Another blog update and another catch up page from my Nature Journal. Another visit to Daniel Webster again from April of 2013, this visit was on the 30th so almost one year ago. My usual tree stump in the panne with only 3 turtles that day. A violet I saw blooming in the grass and more Canada Geese. I decided to do the unusual and add a bit of color to the violet, this one was actually the pale violet depicted and not the dark violet which is more common.

The geese couple had 5 hatchlings in their brood in my photograph but I selected only four of them for my drawing. As I recall there were several pairs with young on the day I visited. Since Daniel Webster has quite a few predators (fox, hawks, snapping turtles for sure, there may be others) adults have to be vigilant and most parents end up raising only a couple of their goslings to full adulthood. These little ones make a tasty morsel.
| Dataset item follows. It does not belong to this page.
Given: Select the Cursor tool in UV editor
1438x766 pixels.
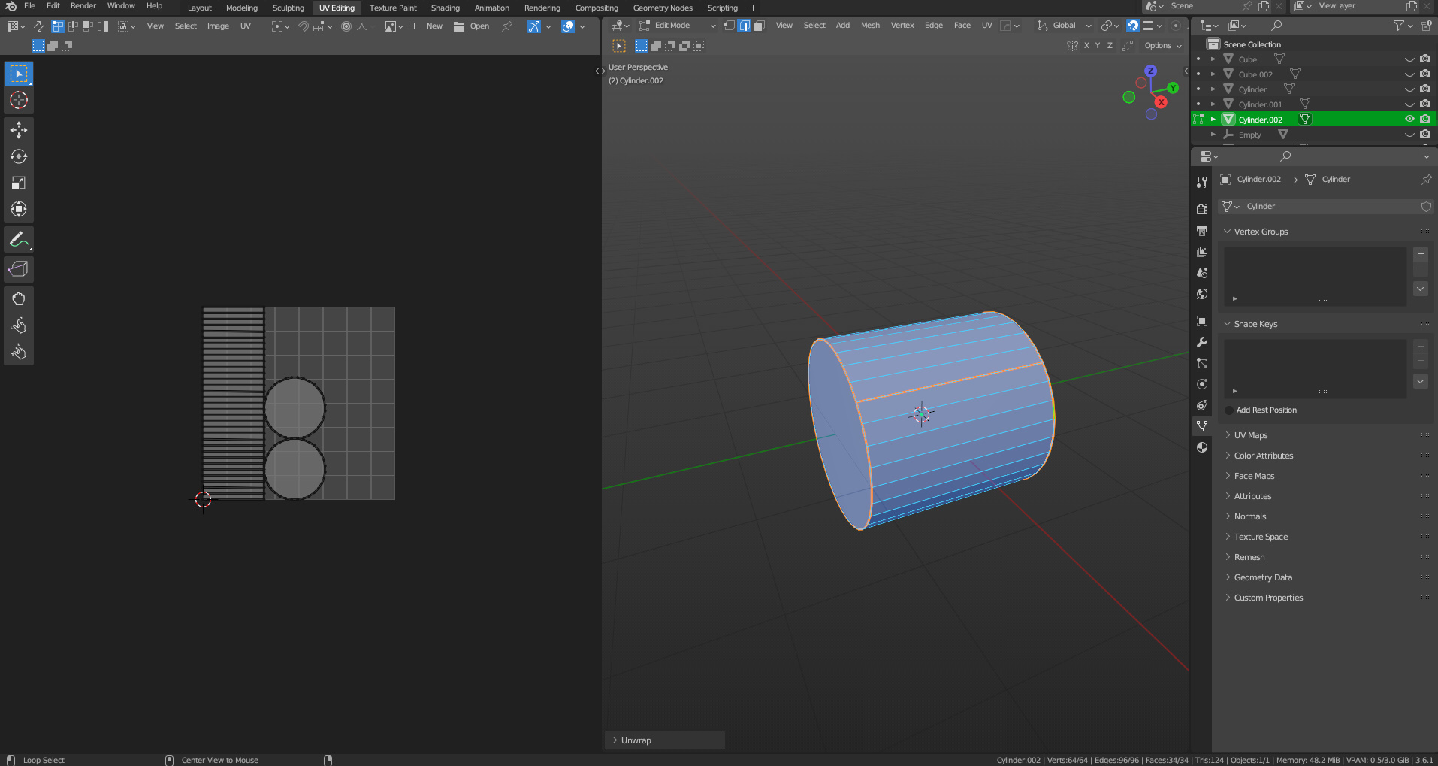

In the past couple of days I have been involved with a discussion in the WetCanvas Drawing forum regarding drawing portraits. Some members suggest using tools to achieve total accuracy in a drawn portrait from a reference photograph. The tools suggested are using grids, or even using projectors of one sort or another so that an outline can be traced on the drawing paper then shading would be added.

Neither are my cup of tea. My training and inclination is to draw freehand, starting with some givens and working from there. Using erasers to make corrections as needed. If in the end I don't achieve total accuracy so be it, as long as I get it mostly right I am satisfied.

Anyway this discussion reminded me that it has been a while since I did a serious portrait study. The gentleman in the Library in the last post was just a quick sketch, so I pulled out a photograph that is actually from April's pen and ink challenge got my pencils and erasers at the ready and drew.

The above is what I finally ended up with, probably not totally accurate, but it is pretty close. I have to admit that for this drawing I did what I usually never do, I drew the boy's eyelashes. Normally I never draw eyelashes, but because he was either looking down or had his eyes closed the lashes made a very definite pattern against his cheeks and needed to be included.


Not sure how well I did with this young man. For this drawing I deliberately chose a rather difficult reference image from my own photographs. The photograph was made with a flash which reduces shadows and flattens features, also he is a young boy and was looking up at me when I made the shot. He wasn't entirely happy to be photographed as I hope his expression shows.

So the difficult aspects of this image with regards to drawing, first he is still a child and I usually draw adults (different relationships between some features) odd angle of view, and few shadows. Mostly I am pleased with how this turned out, could be better but could have been a heck of a lot worse. I wanted to challenge myself and believe me I did.

He is a relative of friends of mine, and the photograph was made at a Holiday gathering I attended.


I usually only post one photograph at the end of each update, but had to post this photograph of a rainbow. We had a rain storm come through Wed until Thursday afternoon, by evening it had cleared enough that we actually saw some sunlight, then a group of storm clouds came through bringing a brief shower and this rainbow. Photograph was made looking east with trees and houses being lit by an almost setting sun.


I did manage to get out between showers yesterday for a walk and spotted these blooming tulips. Aren't they beautiful, pretty pink and white flowers. Maybe there is another drawing here. 

That is it for today, per usual comments are welcome.